Sí, El regreso del muerto se sumerje más de una vez en el arrepentimiento de Rosendo ante su vida criminal y en el montaje eso se acomoda con pasajes de religiones lado B, con oraciones tergiversadas que por un lado acentúan el caracter viciado de la película y del propio Rosendo, pero que por el otro descubren una mirada miserabilista que a su vez nubla el enfoque de la película.

La reconstrucción evidente de ciertos pasajes (la pelea alrededor de una grabadora, la expulsión de Rosendo de un bar al que acude a beber a pesar de encontrarse en completa banca rota, el fallido escape a la carretera solucionado nunca sabremos de qué manera), dejan ver una manipulación de aquello que se documenta.

Más allá de si la realidad documentada puede o no ser manipulada, el problema con El regreso del muerto se da de cara al público. ¿Se busca generar a priori cierta reacción en quien verá la película y por ello tanto en registro como en montaje se extreman libertades que despojan de caracter periodístico y rigor al documental? El regreso del muerto parece decir que sí y ahí comenzará la discusión.

Al cometer esos errores, la segunda mitad del documental pierde toda pista. En un principio veíamos una descripción del arrepentimiento de Rosendo hecha por él mismo, pero la búsqueda del shock (derivada quizá por el propio shock de un director enfrentado a una realidad nueva para él: la del alcoholismo, la de la miseria, la de los criminales que acuden a la capilla de Malverde, la de camas sin hacer y confesiones hechas encima de ellas) convierte a la película en un circo de seres humanos que en consecuencia son ya retratados y montados como seres patéticos y, claro, chocantes y “curiosos” (la secuencia de la pelea es tan gratuita que Rosendo no se encuentra en ella). En medio de ello nuestro personaje (el hombre arrepentido en busca de redención) se pierde y se transforma en uno más de esos seres, un alcohólico hundido en soledad que quiere causar más impacto que reflexión.

Después, un epílogo molesto, moralino y suicida aparece en la pantalla después de ese túnel de seres que se autodesfiguran y que viven atrapados en ese asilo de reconstrucciones manipuladas: Rosendo confiesa en su propia tumba que tuvo que fingir su propia muerte para escapar de los criminales a los que servía, de ahí también el nombre de la película.

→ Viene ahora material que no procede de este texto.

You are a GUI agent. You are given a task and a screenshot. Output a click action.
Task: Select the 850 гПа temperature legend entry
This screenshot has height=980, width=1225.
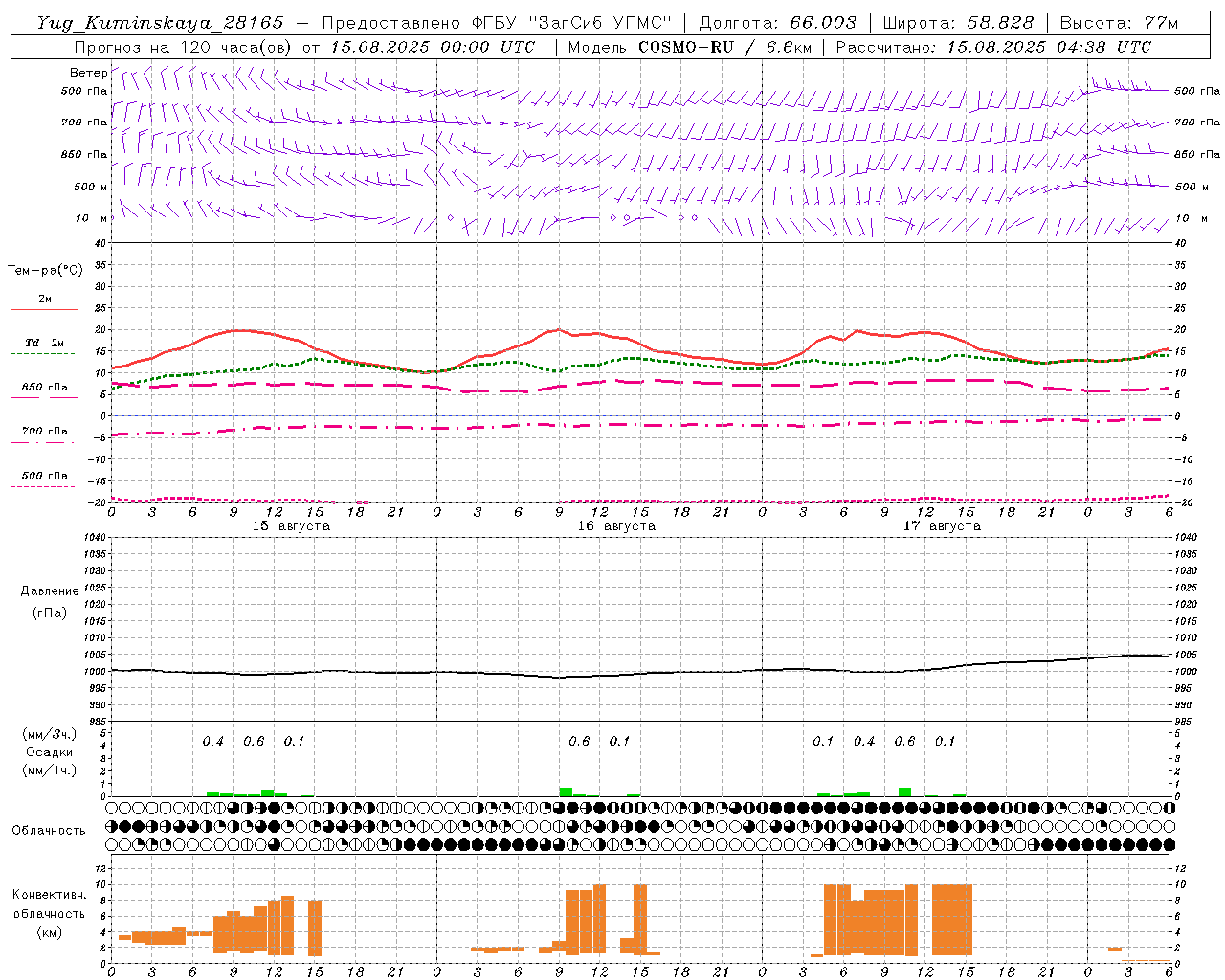pos(44,389)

La pregunta salta de inmediato. Si el epílogo fuera un prólogo la película no solamente perdería ese carácter moralino sino que haría entrar en contexto toda la primera parte de la narración y le regalaría algo de ese rigor aquí casi inexistente. Enfocaría al propio documental y más que castigo, le daría al retrato del arrepentimiento de Rosendo más profundidad sin dejarla desprotegida en la comparación con el arrepentimiento religioso.

Sin embargo, también echaría por la borda toda la segunda mitad de este trabajo, que se refugia en el sentimentalismo y la sensiblería que ese arrepentimiento religioso -y el epílogo- le dan; deslavaría el shock final conseguido con ese clip último de manera más sencilla y que parece ser (digo que parece serlo) el objetivo final de la película.

La discusión debe estar ahí, no ya en lo ético que es o no la manipulación directa de lo que se documenta, algo escandalosamente obvio en la película.